** START Provided data **

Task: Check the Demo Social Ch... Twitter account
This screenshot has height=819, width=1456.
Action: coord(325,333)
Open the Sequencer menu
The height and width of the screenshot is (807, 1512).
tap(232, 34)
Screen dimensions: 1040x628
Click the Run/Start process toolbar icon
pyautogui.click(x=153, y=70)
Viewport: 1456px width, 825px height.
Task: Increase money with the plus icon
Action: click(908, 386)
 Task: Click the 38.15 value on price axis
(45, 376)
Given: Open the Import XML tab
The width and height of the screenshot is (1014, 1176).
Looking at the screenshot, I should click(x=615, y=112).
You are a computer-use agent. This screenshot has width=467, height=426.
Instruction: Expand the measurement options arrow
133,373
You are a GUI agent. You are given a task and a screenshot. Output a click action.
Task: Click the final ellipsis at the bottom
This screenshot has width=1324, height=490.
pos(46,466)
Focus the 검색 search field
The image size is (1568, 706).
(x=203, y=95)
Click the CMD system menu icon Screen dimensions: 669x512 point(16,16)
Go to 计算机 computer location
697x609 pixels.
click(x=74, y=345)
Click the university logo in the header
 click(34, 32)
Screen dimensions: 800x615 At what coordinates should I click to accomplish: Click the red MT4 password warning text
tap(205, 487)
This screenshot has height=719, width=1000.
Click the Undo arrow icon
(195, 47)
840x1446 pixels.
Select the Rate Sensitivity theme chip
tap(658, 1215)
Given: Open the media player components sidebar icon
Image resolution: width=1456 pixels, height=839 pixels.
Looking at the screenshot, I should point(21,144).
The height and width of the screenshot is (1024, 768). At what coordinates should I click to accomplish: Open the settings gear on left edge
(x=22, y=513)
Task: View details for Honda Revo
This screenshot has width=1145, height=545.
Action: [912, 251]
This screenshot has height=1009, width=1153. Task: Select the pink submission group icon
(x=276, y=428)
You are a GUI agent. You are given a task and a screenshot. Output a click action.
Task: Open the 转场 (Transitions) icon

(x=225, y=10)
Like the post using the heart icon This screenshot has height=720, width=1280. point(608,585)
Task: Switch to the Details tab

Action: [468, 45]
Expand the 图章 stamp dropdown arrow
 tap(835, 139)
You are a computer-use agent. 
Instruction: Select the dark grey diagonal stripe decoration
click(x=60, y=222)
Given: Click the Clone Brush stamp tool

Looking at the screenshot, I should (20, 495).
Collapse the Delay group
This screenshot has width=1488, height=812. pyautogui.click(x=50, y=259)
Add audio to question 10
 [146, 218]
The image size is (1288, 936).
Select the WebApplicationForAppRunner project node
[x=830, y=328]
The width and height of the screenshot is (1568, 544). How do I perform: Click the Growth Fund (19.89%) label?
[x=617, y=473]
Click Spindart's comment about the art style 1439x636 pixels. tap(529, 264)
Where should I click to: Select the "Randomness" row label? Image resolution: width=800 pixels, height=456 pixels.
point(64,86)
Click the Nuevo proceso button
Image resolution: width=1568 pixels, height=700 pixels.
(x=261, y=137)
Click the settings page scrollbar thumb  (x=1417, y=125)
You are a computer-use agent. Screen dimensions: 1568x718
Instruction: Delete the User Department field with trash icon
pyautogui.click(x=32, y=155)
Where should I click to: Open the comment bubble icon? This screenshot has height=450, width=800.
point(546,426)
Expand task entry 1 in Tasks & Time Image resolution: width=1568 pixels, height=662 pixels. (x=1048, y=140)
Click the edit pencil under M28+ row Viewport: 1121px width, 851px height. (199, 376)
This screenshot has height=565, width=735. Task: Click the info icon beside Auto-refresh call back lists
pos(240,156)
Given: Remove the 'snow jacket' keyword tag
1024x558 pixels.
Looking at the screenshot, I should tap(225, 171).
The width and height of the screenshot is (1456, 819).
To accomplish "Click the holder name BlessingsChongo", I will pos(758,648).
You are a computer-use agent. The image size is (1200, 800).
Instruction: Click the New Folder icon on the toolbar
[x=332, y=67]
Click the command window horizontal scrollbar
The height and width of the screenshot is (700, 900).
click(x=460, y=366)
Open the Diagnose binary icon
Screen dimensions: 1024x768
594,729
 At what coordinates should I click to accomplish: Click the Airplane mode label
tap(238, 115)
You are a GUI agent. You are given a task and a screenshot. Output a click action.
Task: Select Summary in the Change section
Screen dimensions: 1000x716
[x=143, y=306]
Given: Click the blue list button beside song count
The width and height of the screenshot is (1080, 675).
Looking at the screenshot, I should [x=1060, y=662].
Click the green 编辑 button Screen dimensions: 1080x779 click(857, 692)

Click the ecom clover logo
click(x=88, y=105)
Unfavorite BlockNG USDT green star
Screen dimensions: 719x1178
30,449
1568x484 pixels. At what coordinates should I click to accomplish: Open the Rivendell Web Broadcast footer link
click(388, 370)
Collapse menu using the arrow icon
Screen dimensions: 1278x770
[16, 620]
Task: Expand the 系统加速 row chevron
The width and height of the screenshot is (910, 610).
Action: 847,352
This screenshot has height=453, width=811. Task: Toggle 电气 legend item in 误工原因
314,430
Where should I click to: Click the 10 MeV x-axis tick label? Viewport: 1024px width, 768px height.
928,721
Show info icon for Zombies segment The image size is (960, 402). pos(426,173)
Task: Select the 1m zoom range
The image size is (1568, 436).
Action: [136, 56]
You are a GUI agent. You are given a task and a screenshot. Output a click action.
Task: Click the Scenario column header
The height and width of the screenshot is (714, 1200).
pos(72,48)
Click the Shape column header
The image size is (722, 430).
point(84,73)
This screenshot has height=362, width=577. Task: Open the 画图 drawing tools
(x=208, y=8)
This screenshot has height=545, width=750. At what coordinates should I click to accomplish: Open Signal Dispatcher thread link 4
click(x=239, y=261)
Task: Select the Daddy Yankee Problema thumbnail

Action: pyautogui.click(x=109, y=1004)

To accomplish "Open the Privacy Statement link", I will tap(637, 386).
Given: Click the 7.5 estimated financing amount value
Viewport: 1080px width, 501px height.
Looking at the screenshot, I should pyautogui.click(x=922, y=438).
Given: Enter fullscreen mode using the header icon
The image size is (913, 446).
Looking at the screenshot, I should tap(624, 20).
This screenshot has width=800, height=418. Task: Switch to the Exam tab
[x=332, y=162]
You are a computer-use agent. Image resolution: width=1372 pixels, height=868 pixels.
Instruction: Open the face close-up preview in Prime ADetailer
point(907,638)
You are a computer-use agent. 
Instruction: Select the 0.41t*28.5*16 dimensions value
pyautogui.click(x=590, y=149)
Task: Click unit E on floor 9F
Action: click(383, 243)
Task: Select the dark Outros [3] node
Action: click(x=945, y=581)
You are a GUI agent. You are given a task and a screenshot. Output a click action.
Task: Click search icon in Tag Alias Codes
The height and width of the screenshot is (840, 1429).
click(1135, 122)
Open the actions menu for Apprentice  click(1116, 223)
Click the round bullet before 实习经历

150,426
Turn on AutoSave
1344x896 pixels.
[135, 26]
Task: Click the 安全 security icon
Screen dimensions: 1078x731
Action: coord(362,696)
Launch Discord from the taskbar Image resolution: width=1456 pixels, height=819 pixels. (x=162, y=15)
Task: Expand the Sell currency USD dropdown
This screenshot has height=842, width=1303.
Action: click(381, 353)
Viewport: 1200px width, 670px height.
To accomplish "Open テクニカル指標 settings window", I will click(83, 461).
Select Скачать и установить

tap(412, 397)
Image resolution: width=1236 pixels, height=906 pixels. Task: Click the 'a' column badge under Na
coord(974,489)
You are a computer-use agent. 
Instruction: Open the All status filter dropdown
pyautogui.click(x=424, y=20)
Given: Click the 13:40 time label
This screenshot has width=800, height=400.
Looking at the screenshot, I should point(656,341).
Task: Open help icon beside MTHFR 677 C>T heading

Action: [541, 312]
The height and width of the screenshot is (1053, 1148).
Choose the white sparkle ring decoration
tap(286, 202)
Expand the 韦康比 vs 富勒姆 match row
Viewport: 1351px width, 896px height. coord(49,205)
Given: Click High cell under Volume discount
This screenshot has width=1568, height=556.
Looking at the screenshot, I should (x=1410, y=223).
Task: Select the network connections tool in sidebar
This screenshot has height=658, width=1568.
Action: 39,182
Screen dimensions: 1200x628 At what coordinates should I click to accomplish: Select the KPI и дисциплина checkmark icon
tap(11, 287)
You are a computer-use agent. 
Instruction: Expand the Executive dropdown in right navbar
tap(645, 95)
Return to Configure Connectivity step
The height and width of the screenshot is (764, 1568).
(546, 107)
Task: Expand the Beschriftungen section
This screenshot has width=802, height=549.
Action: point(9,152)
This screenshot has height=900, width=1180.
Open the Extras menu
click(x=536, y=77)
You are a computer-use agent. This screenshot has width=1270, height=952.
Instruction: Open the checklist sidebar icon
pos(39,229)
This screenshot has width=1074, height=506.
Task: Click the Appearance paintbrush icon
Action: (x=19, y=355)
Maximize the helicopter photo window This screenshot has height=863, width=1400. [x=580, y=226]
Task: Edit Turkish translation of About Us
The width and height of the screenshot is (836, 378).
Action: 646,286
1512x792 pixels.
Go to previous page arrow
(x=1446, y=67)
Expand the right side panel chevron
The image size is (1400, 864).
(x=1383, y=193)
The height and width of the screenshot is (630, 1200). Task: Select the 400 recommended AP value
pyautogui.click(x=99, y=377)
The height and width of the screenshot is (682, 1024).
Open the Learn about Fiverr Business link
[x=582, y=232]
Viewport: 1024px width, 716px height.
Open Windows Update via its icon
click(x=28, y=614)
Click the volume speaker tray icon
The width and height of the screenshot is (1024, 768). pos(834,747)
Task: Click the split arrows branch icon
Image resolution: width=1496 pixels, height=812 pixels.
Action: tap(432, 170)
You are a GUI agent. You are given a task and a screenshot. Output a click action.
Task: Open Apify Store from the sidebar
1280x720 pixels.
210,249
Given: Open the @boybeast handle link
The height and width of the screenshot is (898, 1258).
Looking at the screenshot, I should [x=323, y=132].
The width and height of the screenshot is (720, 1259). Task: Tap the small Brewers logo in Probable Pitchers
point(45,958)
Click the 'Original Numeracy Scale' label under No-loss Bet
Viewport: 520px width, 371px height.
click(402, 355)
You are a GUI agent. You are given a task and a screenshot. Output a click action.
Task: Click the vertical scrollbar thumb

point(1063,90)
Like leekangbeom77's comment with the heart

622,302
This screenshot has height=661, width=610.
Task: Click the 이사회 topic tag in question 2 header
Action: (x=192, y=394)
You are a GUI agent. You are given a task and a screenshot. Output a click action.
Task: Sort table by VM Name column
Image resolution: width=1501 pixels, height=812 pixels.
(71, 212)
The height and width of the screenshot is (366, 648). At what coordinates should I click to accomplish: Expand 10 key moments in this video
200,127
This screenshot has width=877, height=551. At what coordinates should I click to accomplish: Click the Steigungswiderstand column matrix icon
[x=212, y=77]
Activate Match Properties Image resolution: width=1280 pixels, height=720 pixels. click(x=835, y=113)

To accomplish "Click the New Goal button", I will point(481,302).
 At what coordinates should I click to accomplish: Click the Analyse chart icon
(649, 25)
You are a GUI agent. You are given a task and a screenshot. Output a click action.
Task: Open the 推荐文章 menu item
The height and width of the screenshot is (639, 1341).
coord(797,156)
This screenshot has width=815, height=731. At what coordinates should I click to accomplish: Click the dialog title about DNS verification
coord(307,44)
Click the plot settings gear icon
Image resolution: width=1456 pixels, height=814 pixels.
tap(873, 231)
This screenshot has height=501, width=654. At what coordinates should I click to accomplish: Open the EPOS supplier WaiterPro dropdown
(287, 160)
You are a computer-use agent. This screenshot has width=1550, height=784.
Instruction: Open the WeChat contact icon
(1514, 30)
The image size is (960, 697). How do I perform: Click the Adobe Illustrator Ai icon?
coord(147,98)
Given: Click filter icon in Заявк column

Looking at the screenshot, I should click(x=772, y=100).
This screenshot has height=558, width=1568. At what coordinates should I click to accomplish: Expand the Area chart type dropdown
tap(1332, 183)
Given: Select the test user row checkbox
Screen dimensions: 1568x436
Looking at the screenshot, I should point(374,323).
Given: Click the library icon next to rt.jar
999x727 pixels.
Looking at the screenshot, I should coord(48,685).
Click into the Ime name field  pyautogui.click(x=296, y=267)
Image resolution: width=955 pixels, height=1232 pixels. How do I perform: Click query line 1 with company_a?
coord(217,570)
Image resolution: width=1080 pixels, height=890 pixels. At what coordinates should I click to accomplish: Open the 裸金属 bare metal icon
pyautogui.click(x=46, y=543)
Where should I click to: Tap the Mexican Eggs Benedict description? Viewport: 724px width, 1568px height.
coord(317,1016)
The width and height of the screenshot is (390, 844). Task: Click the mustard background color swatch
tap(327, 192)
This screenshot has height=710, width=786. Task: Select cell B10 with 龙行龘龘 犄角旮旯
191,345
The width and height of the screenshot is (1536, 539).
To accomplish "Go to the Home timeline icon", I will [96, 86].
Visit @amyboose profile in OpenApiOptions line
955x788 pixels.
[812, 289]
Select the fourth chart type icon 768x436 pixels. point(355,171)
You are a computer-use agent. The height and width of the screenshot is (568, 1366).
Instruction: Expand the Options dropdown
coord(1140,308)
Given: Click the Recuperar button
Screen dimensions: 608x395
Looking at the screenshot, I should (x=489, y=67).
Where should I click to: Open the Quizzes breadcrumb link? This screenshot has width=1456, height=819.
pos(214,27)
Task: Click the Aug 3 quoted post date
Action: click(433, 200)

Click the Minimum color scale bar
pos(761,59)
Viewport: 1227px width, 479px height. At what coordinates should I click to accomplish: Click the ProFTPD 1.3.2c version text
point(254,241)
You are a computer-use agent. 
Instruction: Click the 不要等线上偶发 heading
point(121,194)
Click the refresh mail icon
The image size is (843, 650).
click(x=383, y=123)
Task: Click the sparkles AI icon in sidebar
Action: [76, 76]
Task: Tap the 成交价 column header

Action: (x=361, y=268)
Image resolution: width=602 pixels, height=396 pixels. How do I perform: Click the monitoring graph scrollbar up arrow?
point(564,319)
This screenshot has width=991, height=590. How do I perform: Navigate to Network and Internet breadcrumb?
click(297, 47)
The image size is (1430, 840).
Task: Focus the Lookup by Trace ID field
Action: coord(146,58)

** END Provided data **

Your objective: In the records, from the line with "Click the volume speaker tray icon" up to and including the line with "Looking at the screenshot, I should [x=323, y=132].", substitute "Apify Console" for "Apify Store". Reproduce only those lines, with nothing else altered.

Result of the task:
Click the volume speaker tray icon
The width and height of the screenshot is (1024, 768). pos(834,747)
Task: Click the split arrows branch icon
Image resolution: width=1496 pixels, height=812 pixels.
Action: tap(432, 170)
You are a GUI agent. You are given a task and a screenshot. Output a click action.
Task: Open Apify Console from the sidebar
1280x720 pixels.
210,249
Given: Open the @boybeast handle link
The height and width of the screenshot is (898, 1258).
Looking at the screenshot, I should [x=323, y=132].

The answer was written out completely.